(Data records Opens)

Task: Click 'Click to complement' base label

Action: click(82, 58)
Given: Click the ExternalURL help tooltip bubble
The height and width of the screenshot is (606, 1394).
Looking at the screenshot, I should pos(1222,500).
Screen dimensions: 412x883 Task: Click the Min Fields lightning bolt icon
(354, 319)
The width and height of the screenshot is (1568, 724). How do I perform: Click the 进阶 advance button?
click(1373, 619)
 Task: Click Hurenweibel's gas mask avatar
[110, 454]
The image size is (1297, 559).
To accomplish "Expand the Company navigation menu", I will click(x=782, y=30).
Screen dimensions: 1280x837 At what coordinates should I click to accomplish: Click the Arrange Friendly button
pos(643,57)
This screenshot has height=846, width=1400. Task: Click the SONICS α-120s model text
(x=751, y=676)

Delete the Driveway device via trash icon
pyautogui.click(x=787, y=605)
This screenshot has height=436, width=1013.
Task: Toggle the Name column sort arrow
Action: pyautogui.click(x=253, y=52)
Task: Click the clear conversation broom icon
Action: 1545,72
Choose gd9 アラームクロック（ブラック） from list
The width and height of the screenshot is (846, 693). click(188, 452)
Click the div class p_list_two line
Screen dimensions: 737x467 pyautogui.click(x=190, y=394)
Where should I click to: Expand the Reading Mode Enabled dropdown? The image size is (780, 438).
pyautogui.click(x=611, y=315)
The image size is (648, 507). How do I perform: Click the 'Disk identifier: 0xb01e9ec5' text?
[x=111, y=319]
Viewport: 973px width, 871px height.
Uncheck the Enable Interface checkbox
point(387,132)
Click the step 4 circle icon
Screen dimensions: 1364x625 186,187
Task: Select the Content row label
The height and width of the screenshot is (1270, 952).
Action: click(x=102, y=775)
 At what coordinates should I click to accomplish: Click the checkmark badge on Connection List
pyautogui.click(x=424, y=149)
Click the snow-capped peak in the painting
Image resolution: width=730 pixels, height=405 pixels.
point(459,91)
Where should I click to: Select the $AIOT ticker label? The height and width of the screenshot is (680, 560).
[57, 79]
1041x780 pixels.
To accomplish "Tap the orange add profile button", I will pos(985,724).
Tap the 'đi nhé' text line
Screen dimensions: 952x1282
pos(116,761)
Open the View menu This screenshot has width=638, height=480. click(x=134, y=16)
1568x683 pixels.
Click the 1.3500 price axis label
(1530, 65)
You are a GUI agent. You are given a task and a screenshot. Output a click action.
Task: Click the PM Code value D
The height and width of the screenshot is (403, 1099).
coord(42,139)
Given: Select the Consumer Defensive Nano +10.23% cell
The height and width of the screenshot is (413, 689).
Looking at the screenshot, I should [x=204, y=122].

(Data records Closes)

**Task goal**
Output the listing above word for word.

**Answer space**
Task: Click 'Click to complement' base label

Action: click(82, 58)
Given: Click the ExternalURL help tooltip bubble
The height and width of the screenshot is (606, 1394).
Looking at the screenshot, I should pos(1222,500).
Screen dimensions: 412x883 Task: Click the Min Fields lightning bolt icon
(354, 319)
The width and height of the screenshot is (1568, 724). How do I perform: Click the 进阶 advance button?
click(1373, 619)
 Task: Click Hurenweibel's gas mask avatar
[110, 454]
The image size is (1297, 559).
To accomplish "Expand the Company navigation menu", I will click(x=782, y=30).
Screen dimensions: 1280x837 At what coordinates should I click to accomplish: Click the Arrange Friendly button
pos(643,57)
This screenshot has height=846, width=1400. Task: Click the SONICS α-120s model text
(x=751, y=676)

Delete the Driveway device via trash icon
pyautogui.click(x=787, y=605)
This screenshot has height=436, width=1013.
Task: Toggle the Name column sort arrow
Action: pyautogui.click(x=253, y=52)
Task: Click the clear conversation broom icon
Action: 1545,72
Choose gd9 アラームクロック（ブラック） from list
The width and height of the screenshot is (846, 693). click(188, 452)
Click the div class p_list_two line
Screen dimensions: 737x467 pyautogui.click(x=190, y=394)
Where should I click to: Expand the Reading Mode Enabled dropdown? The image size is (780, 438).
pyautogui.click(x=611, y=315)
The image size is (648, 507). How do I perform: Click the 'Disk identifier: 0xb01e9ec5' text?
[x=111, y=319]
Viewport: 973px width, 871px height.
Uncheck the Enable Interface checkbox
point(387,132)
Click the step 4 circle icon
Screen dimensions: 1364x625 186,187
Task: Select the Content row label
The height and width of the screenshot is (1270, 952).
Action: click(x=102, y=775)
 At what coordinates should I click to accomplish: Click the checkmark badge on Connection List
pyautogui.click(x=424, y=149)
Click the snow-capped peak in the painting
Image resolution: width=730 pixels, height=405 pixels.
point(459,91)
Where should I click to: Select the $AIOT ticker label? The height and width of the screenshot is (680, 560).
[57, 79]
1041x780 pixels.
To accomplish "Tap the orange add profile button", I will pos(985,724).
Tap the 'đi nhé' text line
Screen dimensions: 952x1282
pos(116,761)
Open the View menu This screenshot has width=638, height=480. click(x=134, y=16)
1568x683 pixels.
Click the 1.3500 price axis label
(1530, 65)
You are a GUI agent. You are given a task and a screenshot. Output a click action.
Task: Click the PM Code value D
The height and width of the screenshot is (403, 1099).
coord(42,139)
Given: Select the Consumer Defensive Nano +10.23% cell
The height and width of the screenshot is (413, 689).
Looking at the screenshot, I should [x=204, y=122].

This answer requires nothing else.